Maia Szalavitz is the author of the New York Times bestseller, Unbroken Brain: A Revolutionary New Way of Understanding Addiction, which is widely recognized as an important advance in thinking about the nature of addiction and how to cope with it, personally and politically. Her book, Help at Any Cost: How the Troubled Teen Industry Cons Parents and Hurts Kids was the first to expose the damage caused by the “tough love” business that dominates adolescent addiction treatment. She has written for numerous publications from High Times to the New York Times, including TIME, the Washington Post, the Guardian, VICE, Scientific American, and the Atlantic— and she is author or co-author of five other books. With Bruce D. Perry, MD, PhD, she co-wrote the classic work on child trauma, The Boy Who Was Raised as a Dog and also Born for Love: Why Empathy Is Essential—And Endangered. She has won awards from the National Institute on Drug Abuse, the Drug Policy Alliance, the American Psychological Association and the American College of Neuropsychopharmacology for her 30 years of groundbreaking writing on addiction, drug policy and neuroscience.

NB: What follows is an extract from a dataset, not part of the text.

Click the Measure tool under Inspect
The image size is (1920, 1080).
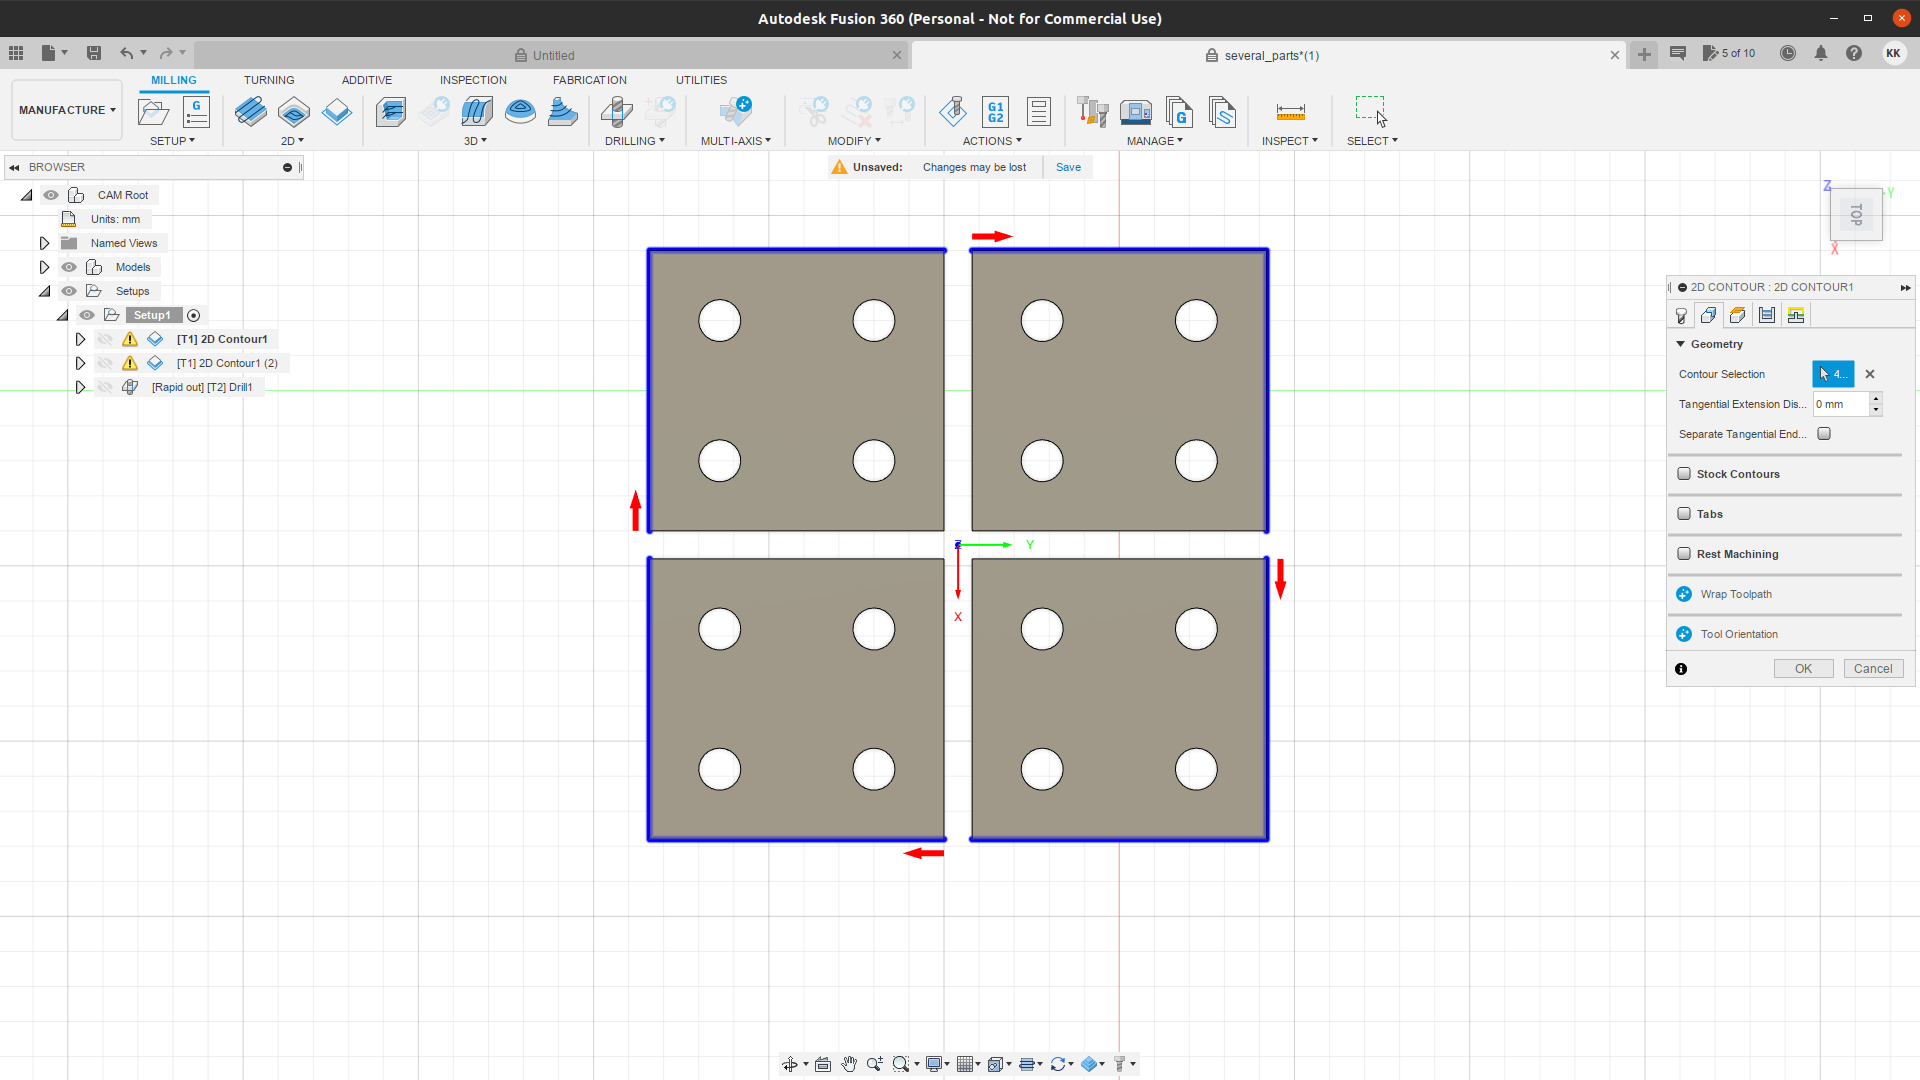point(1290,111)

Maia speaks on the science and research behind medication which is if you stay on it for a long time, you have a 50% reduction in your death rate of all causes, not just overdoses. Maia says that does not mean everyone should be on methadone or suboxone, it means this is the only 2 things that we have proven to reduce mortality and it is very important when society knows about the supply of fentanyl and other synthetic drugs. Maia says some people may not find the right dose for them, or some may not want to deal with the hassle it takes for some people to get their medication daily. Maia says everyone needs to make their own decision, but they need to make an informed decision. Maia explains harm reduction and the purpose of it is to meet someone where they are at.

Maia is a person in recovery, who has attended an abstinence-based treatment centre says she was extremely opposed to methadone and suboxone. Maia says that this is an issue very close to her heart but she really feels like she has to look at the data, but this can not be a one size fits all topic, she says people can not be forced onto medication and people need to have options. Maia says there is many ways to become addicted so there needs to be many ways out of addiction as well. Maia says treating people poorly does not help them when they are in need, locked them up does not help them Maia also says coerced treatment does not help people, she says when you have a group of people talking about their trauma as a child and half the room does not wan to be there Maia says it is not a very conducive therapeutic environment.